All parties must also be mentally capable of entering into a contract. If a party does not understand the nature and/or consequences of the contract when it is formed the contract can be voided. An individual that lacks the legal capacity can be declared incompetent in a court and can be appointed a legal guardian. If someone is to enter into a contract with someone who is not mentally capable the contract will be voided and there will not be any legal effects because neither party may be legally compelled to comply with the terms. Lastly, no one entering in to a contract can be intoxicated. All parties must be sober at the time of entering a contract in order for the contract to be deemed enforceable. When someone is under the influence they are not capable of knowing what they are doing and why. They might also not comprehend the terms of the contract which makes it unenforceable.

A contact can appear to be legally binding because it may contain all the elements of a contract, but there are defenses to a contract that can also make a contract unenforceable and voidable. There are two types of defense to a contract, which are lack of genuine assent and lack of proper form. Genuine assent or “meeting on the minds” is a criteria utilized to determine validity of acceptance of an offer for a contract. This occurs when the acceptance of a contract is secured through improper or illegal means such as fraud, mistake, duress and undue influence. The first type of genuine assent that will be discussed is fraud. Fraud is the premeditated falsification of an essential matter of the contract. When there is an existence of fraud in a contractual proceeding it makes the contract unenforceable and can be voided by the party upon whom the deception was perpetrated.

According to our text, there are two types of fraud, which are fraud in the execution and fraud in the inducement.
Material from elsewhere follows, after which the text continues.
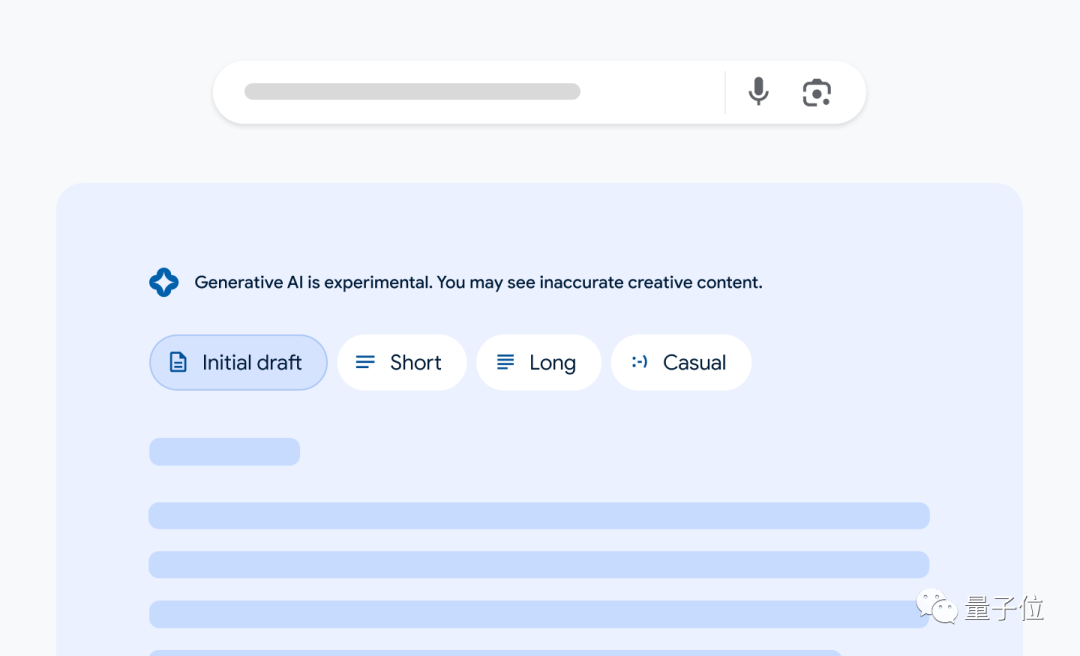Open Google Lens camera search

[817, 93]
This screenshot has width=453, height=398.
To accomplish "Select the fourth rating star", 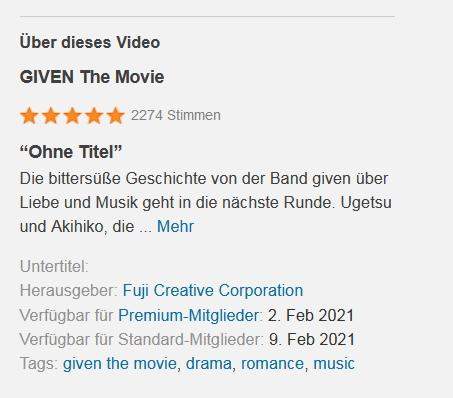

Fraud in the execution merely occurs when one of the individuals who entered in to the contract isn’t aware that they are entering in to one. The second fraud is when both parties are aware they are entering into the contract, but one of the parties is deceived when entering into it. The following type that can make a contract unenforceable and invalid is a mistake. A mistake is also known as a mutual mistake. When there is a mistake this means that both parties made a mistake to something that is vital to the contract. Just because one party can make a mistake doesn’t necessarily mean that the contract is voidable. In order for it to be considered as unenforceable it must have a significant effect on the exchange or bargaining development.

The following factor is duress. Duress is when one party forces the other party to sign a contract. The force can be either physical or emotional pressure. When there is use of duress the contract is voidable by the party that was under duress during signing. Duress can be defined by three categories, which are actual or threatened violence to an individual, threats to an individual’s property and/or economic duress. Economic duress is the more difficult to prove because you have to establish the boundaries of acceptance behavior of this kind of pressure. Duress is sometimes compared to undue influence, but there are different. As mentioned above, duress deals with someone being pressured into signing the contract, whereas undue influence is when a party is manipulated in to signing the contract.

If one party has put inequitable and inappropriate pressure on the other in the discussions leading to the signing of the contract, common law will allow duress and undue influence to allow for the terms of the contract to be set aside. Common laws are laws “made by the decisions of judges in individual cases. “ (Rogers, 2012). Undue influence is easy to recognize because it can involve the parties having a fiduciary relationship or one of the members involved depends on another due to their age, illness, infirmity, etc. A fiduciary relationship is a relationship where one individual has a responsibility to act for the other’s benefit. When undue influence occurs the individual who is suppose to be helping the other person out is taking advantage of that person.

Lastly, the second type of defense to a contract as listed above is lacks proper form. This is generally when it lacks writing. There are certain types of contracts that are required to be in writing, but at times we aren’t aware. If these types of contracts are not in writing then they cannot be enforced.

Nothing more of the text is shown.